Although most U.S. programs to help Russia eliminate or secure its excess weaponry and materials are run by the Departments of Defense and Energy, Bolton was entrusted with resolving a liability dispute with Moscow holding up a program to dispose of 34 metric tons of weapons-usable material. His failure to accomplish this task drew the rare fire of a fellow Republican. "If [Bolton] doesn't think it's important enough to solve ... then I submit that you ought to get somebody that can," declared Senator Pete Domenici (R-NM) last June.
And on Iran and North Korea, the two most troubling nuclear aspirants, Bolton has achieved no clear successes. He has made no secret of his distaste for negotiating with these two countries or offering them incentives to abandon their nuclear ambitions and capabilities. Although the administration has often been divided between Bolton's camp and those who consider engagement potentially constructive, the hardliners have generally prevailed. Their success, however, has only yielded a mish-mash posture of saber-rattling and tentative engagement while the heavy lifting is left to China or the European Union. Since that approach won out, North Korea has been unfettered in its nuclear pursuits and declared that it now has nuclear weapons.
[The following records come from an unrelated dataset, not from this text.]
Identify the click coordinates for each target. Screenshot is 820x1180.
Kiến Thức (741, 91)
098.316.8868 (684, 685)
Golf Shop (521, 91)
The Europeans have apparently succeeded temporarily in halting Iran's most worrisome nuclear activities, but with talks the United States has largely watched from the sidelines.
When it comes to two of the world's leading proliferation dangers, the man and the administration that constantly insist that the United States must command the driver's seat have chosen to stay in the backseat. John Bolton, it seems, would rather risk a world of well-armed enemies than forge agreements to control the world's most dangerous weapons.
Wade Boese is the research director of the non-profit, non-partisan Arms Control Association.